• Look for the posture that puts the least stress on your back. Stand up straight with your weight evenly balanced on both feet. Tilt your pelvis forwards, then back, exaggerating the movement. Then settle into the position that feels most comfortable.
Now ‘work your way up’ your back, focusing on one area at a time. First concentrate on the area near your waist, then your chest and finally your neck and shoulders. Try to feel which position is most comfortable and least stressful. This is the position to maintain when you’re standing, walking and beginning or ending any exercise.
• When you’re sleeping, lie on your back or your side (unless you have sciatica). If you’re more comfortable on your back, place a pillow under your knees as well as under your head to relieve pressure on your lower back. If you prefer to sleep on your side, place a pillow between your legs. If you have sciatica, the recommended position is on your stomach.
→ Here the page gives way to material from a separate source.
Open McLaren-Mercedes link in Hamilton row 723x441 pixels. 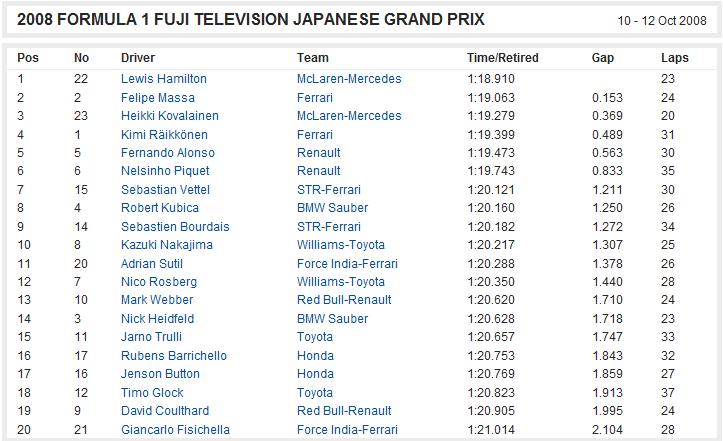349,79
• If you like to sit up in bed to read or watch television, buy a large foam wedge that supports your upper body in a comfortable position. For added comfort – and to keep your neck in the proper position – use a foam or inflatable neck support when you are sitting up.
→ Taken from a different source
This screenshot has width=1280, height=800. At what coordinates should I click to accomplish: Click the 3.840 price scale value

• When you are sitting on an office chair or at home, keep your feet flat on the floor, with your hips slightly higher than your knees. Use a lumbar support behind your lower back. The lumbar roll is a chair’s-width foam cylinder about 12 cm in diameter. You can improvise with a rolled-up towel, but the foam version is lighter, easier to position and usually has straps that attach it to the back of the chair.
• Try and stay out of the car, but if you must drive, place a foam wedge behind your lower back.
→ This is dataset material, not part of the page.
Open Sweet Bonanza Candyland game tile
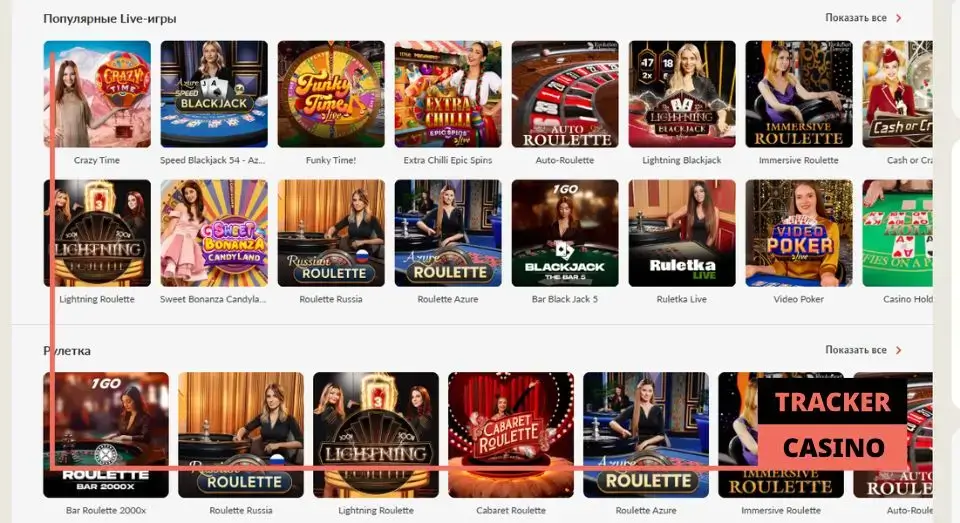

• If you’re accustomed to walking around with a wallet in your hip pocket, take it out whenever you’re sitting. Even though it feels like a small lump, it’s big enough to tilt your backside, throwing your spine ever so slightly out of alignment.
• When you’re standing at the sink washing dishes, or waiting in a bus queue, raise one foot higher than the other. In the kitchen, keep a low sturdy box or a couple of old books by the sink, and put up a foot while you’re standing there. Waiting in a queue, use a step or curb. (Think of the traditional brass rail in a pub or bar, which serves the same purpose.) Periodically change position by putting up the opposite foot. This shifting of weight gives alternating back muscles a chance to relax.